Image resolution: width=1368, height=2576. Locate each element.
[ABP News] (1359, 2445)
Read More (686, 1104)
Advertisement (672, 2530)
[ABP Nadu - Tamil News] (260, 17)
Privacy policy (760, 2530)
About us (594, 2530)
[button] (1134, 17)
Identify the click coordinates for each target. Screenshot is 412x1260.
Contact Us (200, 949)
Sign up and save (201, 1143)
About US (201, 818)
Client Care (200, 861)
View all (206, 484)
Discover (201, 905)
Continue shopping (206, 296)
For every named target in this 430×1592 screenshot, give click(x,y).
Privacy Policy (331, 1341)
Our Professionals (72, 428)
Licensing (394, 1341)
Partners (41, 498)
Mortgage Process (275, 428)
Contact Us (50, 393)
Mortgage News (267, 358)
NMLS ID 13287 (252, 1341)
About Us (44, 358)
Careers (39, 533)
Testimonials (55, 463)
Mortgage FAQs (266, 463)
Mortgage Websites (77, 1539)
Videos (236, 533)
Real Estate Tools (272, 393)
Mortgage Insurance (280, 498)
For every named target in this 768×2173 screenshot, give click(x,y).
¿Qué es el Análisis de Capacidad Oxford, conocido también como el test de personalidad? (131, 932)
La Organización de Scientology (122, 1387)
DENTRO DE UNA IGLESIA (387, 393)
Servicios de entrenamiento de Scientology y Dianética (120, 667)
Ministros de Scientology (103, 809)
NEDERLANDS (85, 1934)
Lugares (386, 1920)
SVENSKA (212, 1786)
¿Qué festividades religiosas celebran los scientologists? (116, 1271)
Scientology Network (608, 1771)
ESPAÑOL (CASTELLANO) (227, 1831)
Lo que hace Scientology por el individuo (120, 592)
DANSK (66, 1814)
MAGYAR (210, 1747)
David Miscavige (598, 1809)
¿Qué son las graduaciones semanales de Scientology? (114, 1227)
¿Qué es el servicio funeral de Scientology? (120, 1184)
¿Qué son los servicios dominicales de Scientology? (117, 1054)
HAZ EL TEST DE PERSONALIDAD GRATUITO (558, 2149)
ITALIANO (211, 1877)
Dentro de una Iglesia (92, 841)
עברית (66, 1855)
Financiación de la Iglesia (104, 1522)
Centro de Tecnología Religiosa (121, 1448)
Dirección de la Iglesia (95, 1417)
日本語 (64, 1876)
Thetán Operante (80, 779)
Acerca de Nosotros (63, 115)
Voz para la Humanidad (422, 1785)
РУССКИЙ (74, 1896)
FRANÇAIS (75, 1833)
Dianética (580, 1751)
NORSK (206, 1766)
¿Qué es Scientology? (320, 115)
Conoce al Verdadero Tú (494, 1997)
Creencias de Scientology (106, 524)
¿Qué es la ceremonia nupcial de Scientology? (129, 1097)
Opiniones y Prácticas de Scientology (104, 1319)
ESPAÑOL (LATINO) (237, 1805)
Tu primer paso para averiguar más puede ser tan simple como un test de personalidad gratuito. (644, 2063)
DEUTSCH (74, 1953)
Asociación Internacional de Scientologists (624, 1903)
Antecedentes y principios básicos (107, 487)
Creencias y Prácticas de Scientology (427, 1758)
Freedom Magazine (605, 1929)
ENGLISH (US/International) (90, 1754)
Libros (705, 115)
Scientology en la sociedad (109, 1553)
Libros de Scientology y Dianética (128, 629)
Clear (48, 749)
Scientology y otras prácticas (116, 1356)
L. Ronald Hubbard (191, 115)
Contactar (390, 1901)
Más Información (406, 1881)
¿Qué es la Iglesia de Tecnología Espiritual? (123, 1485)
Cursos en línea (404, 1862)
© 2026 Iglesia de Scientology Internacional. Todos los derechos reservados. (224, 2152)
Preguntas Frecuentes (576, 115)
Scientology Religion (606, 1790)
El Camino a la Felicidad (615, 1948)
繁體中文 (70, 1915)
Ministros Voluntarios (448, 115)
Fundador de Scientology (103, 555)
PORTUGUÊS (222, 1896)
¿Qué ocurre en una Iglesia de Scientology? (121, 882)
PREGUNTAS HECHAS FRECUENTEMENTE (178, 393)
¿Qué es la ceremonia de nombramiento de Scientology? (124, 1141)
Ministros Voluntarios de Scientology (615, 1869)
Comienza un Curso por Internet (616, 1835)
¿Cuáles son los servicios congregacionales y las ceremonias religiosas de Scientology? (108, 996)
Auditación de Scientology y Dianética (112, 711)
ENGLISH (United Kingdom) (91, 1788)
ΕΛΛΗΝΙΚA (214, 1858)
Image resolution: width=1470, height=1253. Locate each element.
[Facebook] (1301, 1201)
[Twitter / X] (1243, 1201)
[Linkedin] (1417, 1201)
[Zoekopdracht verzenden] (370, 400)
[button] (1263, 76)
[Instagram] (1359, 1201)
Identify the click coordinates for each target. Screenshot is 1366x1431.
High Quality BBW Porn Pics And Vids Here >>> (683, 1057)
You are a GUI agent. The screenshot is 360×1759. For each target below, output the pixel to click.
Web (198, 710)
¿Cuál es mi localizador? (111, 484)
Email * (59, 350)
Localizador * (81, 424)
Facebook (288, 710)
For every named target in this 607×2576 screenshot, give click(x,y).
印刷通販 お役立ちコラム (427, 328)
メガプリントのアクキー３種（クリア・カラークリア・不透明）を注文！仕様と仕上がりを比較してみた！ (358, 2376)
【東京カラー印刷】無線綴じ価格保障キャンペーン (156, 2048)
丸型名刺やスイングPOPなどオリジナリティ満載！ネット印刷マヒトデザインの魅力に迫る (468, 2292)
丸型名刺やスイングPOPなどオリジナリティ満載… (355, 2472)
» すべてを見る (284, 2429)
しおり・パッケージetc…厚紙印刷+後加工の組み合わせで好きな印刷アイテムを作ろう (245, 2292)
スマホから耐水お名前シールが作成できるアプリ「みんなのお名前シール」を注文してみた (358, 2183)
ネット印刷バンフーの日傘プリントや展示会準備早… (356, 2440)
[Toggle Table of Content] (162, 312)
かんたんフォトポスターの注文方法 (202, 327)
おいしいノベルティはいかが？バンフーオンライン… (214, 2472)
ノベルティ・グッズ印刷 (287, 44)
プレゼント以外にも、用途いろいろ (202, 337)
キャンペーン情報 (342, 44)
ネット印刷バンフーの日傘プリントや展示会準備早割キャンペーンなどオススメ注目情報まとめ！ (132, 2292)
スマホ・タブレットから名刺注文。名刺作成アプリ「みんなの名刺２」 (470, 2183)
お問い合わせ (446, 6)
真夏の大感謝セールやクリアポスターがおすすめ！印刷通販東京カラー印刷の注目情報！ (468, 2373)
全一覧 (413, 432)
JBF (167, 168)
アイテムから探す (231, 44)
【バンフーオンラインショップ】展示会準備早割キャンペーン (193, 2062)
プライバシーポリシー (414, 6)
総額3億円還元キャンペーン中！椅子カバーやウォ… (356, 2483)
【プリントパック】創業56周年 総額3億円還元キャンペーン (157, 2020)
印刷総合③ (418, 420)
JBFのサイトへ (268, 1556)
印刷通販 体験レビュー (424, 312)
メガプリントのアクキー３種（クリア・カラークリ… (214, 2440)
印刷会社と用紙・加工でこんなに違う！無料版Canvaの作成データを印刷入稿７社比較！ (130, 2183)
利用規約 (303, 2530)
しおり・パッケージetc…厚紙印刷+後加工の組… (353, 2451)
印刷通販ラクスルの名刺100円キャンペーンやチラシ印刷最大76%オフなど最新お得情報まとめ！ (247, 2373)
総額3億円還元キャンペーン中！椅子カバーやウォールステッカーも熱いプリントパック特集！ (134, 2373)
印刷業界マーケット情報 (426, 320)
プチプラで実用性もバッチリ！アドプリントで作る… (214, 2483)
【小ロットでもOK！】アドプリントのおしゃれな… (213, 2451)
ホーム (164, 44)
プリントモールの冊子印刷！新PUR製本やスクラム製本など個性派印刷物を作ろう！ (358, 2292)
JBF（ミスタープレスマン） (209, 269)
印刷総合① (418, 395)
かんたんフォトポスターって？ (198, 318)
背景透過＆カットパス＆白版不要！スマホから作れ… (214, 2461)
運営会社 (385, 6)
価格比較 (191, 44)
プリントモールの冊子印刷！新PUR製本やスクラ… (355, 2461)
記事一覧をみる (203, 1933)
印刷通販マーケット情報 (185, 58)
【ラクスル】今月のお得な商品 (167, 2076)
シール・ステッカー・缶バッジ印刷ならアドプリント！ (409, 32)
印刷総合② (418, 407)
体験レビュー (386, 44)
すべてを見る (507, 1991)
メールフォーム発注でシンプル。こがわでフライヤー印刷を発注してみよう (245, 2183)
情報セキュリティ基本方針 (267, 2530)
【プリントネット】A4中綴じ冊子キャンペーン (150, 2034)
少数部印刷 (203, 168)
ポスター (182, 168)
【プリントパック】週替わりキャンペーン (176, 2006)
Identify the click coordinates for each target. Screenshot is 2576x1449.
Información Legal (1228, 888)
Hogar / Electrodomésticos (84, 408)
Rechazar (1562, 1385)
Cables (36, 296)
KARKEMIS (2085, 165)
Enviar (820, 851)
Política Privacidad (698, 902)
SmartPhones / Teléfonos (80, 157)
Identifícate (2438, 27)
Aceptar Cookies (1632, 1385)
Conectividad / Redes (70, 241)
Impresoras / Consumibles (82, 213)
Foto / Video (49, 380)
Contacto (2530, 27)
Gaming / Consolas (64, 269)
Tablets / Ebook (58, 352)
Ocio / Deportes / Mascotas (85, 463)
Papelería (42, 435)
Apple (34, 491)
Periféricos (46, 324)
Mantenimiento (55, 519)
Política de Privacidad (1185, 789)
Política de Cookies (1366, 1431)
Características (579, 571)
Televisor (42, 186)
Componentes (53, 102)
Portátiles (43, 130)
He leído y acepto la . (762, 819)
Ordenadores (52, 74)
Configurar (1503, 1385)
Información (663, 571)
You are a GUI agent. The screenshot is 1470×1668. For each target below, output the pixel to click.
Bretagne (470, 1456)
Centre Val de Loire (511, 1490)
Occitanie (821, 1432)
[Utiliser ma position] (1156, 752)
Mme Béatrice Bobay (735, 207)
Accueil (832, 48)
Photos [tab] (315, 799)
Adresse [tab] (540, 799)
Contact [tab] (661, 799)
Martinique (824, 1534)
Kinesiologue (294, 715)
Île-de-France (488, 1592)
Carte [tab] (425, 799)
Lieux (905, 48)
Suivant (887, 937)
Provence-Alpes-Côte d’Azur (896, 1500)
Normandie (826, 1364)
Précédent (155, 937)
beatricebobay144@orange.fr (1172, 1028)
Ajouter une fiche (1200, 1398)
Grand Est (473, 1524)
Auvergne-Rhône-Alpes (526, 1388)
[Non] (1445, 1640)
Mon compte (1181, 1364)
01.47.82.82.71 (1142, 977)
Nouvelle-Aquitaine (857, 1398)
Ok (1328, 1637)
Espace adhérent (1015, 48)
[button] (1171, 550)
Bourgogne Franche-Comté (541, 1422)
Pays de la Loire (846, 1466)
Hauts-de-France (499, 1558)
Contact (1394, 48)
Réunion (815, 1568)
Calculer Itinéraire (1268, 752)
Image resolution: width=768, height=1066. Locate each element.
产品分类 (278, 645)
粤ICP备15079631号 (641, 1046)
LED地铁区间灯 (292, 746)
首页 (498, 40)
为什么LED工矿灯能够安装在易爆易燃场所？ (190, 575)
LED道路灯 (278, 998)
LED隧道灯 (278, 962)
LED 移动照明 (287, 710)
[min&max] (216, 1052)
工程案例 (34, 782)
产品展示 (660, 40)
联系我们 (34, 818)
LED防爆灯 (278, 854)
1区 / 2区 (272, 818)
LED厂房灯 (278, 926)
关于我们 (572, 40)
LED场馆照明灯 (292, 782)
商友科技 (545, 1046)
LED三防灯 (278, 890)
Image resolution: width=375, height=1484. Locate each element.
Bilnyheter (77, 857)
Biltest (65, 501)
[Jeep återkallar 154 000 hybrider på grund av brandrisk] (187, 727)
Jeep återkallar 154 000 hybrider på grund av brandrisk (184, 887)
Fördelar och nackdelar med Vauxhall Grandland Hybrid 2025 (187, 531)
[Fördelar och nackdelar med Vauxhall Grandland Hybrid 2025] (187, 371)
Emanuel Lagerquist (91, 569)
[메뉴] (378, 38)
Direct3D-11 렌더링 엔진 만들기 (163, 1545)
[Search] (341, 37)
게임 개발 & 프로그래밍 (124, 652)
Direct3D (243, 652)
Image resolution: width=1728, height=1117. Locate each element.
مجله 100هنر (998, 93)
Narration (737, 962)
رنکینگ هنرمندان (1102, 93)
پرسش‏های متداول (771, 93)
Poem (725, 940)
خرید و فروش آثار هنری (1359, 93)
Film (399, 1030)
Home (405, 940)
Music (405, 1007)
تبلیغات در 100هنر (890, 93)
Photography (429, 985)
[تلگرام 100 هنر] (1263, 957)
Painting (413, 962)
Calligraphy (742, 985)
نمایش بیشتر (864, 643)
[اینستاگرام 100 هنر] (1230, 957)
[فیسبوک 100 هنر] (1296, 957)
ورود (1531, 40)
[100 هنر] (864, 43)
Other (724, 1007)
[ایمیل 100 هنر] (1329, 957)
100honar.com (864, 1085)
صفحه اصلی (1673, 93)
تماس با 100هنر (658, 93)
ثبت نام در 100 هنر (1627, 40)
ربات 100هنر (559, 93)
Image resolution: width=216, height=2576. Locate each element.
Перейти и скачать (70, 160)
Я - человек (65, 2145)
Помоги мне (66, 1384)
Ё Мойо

DESCRIPTION OF THE TASK: Find each line in the listing above that contains "nackdelar", and copy that line.

COMPLETED TASK:
Fördelar och nackdelar med Vauxhall Grandland Hybrid 2025 (187, 531)
[Fördelar och nackdelar med Vauxhall Grandland Hybrid 2025] (187, 371)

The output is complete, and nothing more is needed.